> [DESCRIPTION OF THE TASK] Repeat every line of the data verbatim.

....

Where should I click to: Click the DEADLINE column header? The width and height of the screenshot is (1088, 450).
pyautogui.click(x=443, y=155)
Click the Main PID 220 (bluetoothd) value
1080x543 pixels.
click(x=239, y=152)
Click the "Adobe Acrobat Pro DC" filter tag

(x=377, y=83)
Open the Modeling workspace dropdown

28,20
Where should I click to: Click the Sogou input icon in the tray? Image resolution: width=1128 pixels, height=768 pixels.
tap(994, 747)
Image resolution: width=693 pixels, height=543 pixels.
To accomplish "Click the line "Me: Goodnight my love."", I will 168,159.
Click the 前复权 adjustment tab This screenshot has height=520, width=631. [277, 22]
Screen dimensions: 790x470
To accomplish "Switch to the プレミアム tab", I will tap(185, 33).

....

> [RESPONSE AREA]
Where should I click to: Click the DEADLINE column header? The width and height of the screenshot is (1088, 450).
pyautogui.click(x=443, y=155)
Click the Main PID 220 (bluetoothd) value
1080x543 pixels.
click(x=239, y=152)
Click the "Adobe Acrobat Pro DC" filter tag

(x=377, y=83)
Open the Modeling workspace dropdown

28,20
Where should I click to: Click the Sogou input icon in the tray? Image resolution: width=1128 pixels, height=768 pixels.
tap(994, 747)
Image resolution: width=693 pixels, height=543 pixels.
To accomplish "Click the line "Me: Goodnight my love."", I will 168,159.
Click the 前复权 adjustment tab This screenshot has height=520, width=631. [277, 22]
Screen dimensions: 790x470
To accomplish "Switch to the プレミアム tab", I will tap(185, 33).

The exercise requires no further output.